O Ministério das Relações Exteriores entrou em ação para tentar resolver a situação do jogador Marcelinho Carioca, impedido de deixar a Arábia Saudita, por causa de um impasse com o Al-Nassr, clube que rescindiu contrato em 26 de novembro. A pedido do Itamaraty, o embaixador do Brasil em Riad, Luiz Sérgio Gama Figueira, passou a acompanhar o caso e enviou carta à Federação de Futebol da Arábia Saudita, com o objetivo de dar agilidade à liberação de Marcelinho. Depois de alguns desentendimentos com o clube, o atleta teve o passaporte retido e não recebeu visto para deixar o país. De acordo com a Assessoria de Imprensa do ministério, Marcelinho já esteve várias vezes na embaixada brasileira, em Riad, a capital da Arábia Saudita, na esperança de que sua situação seja normalizada.
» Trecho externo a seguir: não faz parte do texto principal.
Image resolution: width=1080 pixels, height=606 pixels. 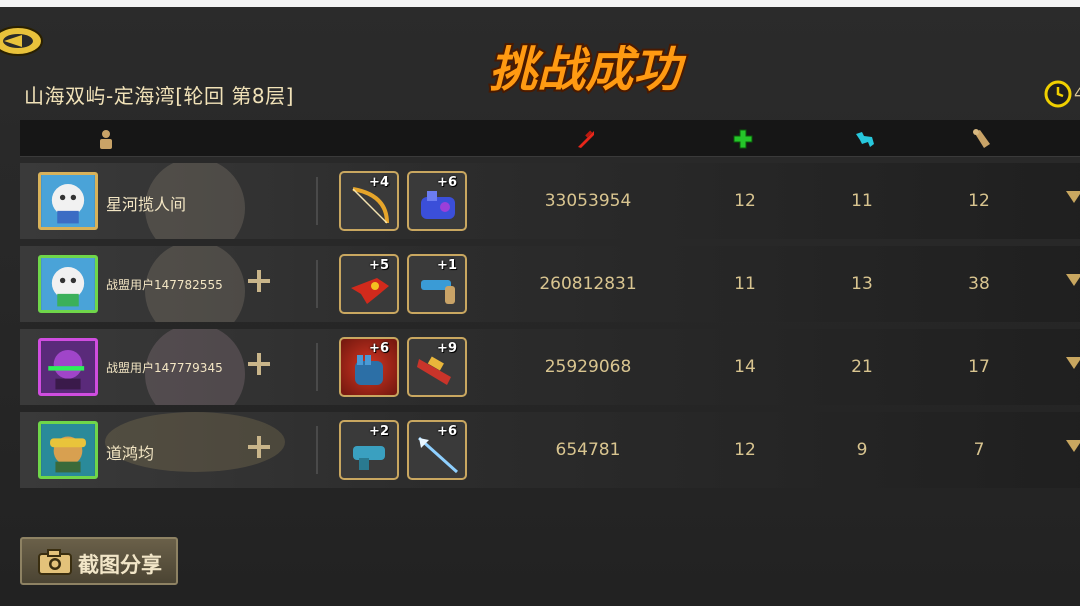 I want to click on gun-icon, so click(x=438, y=292).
No Rio, o advogado do jogador, Marcos Motta, está lançando a "Operação Natal", ou seja, quer todo esforço possível das autoridades do Itamaraty e também da Fifa para viabilizar rapidamente a volta de Marcelinho ao Brasil, a fim de que o ex-meia de Corinthians e Vasco possa passar o Natal em família. "Espero uma resposta positiva. Mas, se não der em nada, vou tomar outras providências", disse Motta, frisando que esta sexta-feira deve ser o dia decisivo para o problema ser resolvido. Ele não quis revelar quais seriam seus novos planos. "Fui orientado por pessoas que trabalham para mim na Fifa a ficar calado. Nesta sexta vou me pronunciar oficialmente." Motta havia tentado contato direto com a embaixada brasileira em Riad. "Mas ouvi de um representante da nossa diplomacia que não poderia ?fazer nada?, porque o problema dizia respeito à Federação Árabe de Futebol e ao Al-Nassr." Com a liberação dos documentos de Marcelinho pela Fifa e sem a ajuda da embaixada em Riad, Motta conversou com a sub-chefia do ministro das Relações Exteriores, Celso Amorim. O Itamaraty, então, passou a acompanhar o assunto. Enquanto isso, o jogador continua sem o visto para viajar e nem sequer comprou a passagem de volta.